Stored items
☆ ☆ ☆ ☆ ☆ ☆ ☆
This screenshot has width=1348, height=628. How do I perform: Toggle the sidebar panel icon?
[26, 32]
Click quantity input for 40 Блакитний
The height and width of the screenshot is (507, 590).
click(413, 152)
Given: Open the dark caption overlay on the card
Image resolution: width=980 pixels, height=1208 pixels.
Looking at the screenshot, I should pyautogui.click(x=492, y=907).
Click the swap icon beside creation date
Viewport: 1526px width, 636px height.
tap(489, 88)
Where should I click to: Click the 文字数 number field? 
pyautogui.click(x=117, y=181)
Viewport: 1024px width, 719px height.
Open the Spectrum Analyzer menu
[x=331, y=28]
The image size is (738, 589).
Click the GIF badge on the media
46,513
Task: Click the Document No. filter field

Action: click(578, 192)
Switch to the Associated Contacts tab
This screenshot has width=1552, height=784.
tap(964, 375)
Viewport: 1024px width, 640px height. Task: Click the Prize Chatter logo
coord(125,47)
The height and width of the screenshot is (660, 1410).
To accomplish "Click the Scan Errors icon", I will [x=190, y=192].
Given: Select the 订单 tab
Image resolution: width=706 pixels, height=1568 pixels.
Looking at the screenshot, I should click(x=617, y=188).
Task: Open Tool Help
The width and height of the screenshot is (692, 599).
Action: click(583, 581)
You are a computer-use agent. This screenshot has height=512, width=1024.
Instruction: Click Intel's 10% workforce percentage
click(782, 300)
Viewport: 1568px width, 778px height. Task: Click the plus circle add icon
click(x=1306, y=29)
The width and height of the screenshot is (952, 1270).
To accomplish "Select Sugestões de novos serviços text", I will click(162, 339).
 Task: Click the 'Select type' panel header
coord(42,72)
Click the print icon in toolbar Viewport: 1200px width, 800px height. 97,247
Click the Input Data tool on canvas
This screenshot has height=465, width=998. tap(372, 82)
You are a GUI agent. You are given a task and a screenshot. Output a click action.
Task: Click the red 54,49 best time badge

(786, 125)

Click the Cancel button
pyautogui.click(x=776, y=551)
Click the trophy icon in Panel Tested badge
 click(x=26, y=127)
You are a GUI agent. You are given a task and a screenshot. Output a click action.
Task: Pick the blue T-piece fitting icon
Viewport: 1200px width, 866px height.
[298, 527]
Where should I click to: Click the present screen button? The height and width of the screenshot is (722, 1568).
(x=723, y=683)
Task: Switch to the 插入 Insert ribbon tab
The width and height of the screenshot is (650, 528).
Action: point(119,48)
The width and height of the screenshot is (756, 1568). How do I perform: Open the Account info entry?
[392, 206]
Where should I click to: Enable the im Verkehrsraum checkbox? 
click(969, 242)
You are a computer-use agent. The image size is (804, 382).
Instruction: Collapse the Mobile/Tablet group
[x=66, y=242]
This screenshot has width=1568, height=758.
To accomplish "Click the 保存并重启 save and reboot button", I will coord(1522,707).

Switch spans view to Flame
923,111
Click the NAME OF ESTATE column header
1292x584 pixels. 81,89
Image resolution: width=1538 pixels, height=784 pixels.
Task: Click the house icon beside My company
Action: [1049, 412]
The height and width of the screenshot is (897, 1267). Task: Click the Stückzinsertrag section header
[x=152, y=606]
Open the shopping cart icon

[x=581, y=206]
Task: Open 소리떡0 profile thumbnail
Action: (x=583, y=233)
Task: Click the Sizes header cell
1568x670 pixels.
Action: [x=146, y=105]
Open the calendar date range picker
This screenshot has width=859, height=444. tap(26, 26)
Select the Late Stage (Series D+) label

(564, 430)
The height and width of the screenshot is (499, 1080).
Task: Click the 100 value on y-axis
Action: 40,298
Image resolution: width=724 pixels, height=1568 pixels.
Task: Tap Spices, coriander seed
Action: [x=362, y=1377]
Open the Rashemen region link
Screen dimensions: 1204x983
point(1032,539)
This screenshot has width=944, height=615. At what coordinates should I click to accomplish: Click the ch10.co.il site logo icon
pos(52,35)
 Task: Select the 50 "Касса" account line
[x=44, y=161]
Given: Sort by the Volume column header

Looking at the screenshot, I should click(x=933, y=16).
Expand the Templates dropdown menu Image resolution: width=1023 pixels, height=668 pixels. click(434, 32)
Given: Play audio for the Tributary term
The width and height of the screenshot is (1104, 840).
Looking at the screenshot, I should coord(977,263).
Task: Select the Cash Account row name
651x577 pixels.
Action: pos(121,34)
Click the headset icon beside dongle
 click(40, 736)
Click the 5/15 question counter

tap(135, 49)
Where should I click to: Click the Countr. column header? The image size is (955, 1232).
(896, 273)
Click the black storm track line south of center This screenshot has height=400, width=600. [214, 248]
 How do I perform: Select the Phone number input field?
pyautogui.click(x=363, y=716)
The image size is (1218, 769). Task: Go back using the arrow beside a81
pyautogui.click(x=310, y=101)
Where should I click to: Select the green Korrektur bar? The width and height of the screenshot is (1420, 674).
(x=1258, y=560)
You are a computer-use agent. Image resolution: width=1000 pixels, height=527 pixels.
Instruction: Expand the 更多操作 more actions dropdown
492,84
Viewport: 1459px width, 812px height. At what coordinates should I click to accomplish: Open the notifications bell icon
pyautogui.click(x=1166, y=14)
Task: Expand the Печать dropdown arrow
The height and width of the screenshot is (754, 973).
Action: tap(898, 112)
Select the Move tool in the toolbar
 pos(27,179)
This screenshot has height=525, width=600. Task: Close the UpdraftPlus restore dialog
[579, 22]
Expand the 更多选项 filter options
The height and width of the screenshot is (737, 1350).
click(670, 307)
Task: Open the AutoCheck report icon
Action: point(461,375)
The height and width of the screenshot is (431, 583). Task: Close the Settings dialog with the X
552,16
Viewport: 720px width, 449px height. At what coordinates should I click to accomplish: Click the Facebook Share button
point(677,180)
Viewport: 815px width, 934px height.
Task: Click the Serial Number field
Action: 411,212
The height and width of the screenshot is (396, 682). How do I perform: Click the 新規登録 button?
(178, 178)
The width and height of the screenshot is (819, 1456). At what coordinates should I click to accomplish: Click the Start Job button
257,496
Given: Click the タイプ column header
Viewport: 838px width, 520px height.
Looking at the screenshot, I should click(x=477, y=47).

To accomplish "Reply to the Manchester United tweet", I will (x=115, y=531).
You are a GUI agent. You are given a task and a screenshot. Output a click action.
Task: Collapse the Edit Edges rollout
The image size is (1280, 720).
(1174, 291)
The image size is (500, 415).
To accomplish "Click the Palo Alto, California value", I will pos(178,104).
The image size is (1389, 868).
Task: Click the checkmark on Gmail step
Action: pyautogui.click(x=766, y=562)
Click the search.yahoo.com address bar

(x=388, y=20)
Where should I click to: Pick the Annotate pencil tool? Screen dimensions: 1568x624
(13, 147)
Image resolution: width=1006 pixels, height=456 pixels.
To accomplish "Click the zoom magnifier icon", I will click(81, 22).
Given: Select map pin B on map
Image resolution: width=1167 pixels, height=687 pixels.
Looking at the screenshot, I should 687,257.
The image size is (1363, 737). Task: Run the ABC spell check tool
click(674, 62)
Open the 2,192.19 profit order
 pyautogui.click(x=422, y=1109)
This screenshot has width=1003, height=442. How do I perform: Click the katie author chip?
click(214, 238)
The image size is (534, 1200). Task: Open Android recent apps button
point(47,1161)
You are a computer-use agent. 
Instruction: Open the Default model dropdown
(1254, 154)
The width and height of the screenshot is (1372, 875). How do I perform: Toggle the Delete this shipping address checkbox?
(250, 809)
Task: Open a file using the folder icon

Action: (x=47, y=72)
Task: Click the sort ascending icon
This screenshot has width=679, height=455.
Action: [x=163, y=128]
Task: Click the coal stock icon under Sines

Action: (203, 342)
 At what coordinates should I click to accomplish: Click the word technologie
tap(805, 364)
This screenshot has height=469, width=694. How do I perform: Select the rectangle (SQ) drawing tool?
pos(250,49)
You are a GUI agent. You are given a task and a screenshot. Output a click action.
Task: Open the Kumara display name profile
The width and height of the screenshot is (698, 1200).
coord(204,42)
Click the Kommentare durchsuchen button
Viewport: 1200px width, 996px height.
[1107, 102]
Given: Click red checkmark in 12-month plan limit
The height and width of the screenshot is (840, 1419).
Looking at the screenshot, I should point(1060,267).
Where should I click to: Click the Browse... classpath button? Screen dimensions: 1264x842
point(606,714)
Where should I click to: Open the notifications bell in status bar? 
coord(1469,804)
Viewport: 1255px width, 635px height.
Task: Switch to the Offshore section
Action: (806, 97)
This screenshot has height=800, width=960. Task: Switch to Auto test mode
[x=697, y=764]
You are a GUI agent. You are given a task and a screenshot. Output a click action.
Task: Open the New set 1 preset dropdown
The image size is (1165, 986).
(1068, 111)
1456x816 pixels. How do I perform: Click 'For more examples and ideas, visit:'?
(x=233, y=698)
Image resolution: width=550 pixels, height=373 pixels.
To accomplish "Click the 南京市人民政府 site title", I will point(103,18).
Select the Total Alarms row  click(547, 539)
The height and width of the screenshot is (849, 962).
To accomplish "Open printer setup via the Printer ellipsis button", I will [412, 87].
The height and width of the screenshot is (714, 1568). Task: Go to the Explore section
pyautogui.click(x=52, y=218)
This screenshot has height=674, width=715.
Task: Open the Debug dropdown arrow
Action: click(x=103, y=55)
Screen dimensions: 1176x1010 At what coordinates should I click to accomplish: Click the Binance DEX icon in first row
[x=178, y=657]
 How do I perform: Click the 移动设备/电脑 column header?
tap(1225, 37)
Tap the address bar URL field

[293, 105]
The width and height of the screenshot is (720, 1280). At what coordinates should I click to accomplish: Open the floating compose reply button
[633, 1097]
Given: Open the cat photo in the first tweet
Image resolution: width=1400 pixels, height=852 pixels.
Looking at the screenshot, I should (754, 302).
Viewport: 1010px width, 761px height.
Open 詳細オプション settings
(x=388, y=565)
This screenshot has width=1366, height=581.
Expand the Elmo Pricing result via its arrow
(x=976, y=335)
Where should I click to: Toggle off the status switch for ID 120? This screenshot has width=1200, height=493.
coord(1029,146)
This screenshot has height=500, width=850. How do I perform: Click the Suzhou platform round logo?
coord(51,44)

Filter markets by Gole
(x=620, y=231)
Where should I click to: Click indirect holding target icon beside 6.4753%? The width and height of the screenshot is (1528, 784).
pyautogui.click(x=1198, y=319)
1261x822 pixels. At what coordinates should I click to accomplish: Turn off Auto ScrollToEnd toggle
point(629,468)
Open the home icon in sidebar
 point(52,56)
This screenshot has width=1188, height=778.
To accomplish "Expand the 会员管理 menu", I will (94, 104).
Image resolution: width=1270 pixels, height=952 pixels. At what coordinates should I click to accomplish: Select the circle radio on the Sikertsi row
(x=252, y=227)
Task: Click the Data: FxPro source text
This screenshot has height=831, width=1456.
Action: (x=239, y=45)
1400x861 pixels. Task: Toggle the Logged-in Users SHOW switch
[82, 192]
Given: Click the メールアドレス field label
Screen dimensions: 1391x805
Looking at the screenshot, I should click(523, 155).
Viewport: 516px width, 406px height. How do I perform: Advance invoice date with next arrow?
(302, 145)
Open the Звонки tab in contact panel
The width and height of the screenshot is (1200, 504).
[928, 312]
☆ ☆ ☆ ☆ ☆ ☆ ☆
ASSIGNMENT
Which lines of the records above contain the word "text"? Copy each of them.

RESULT OF THIS TASK
To accomplish "Select Sugestões de novos serviços text", I will click(162, 339).
Task: Click the Data: FxPro source text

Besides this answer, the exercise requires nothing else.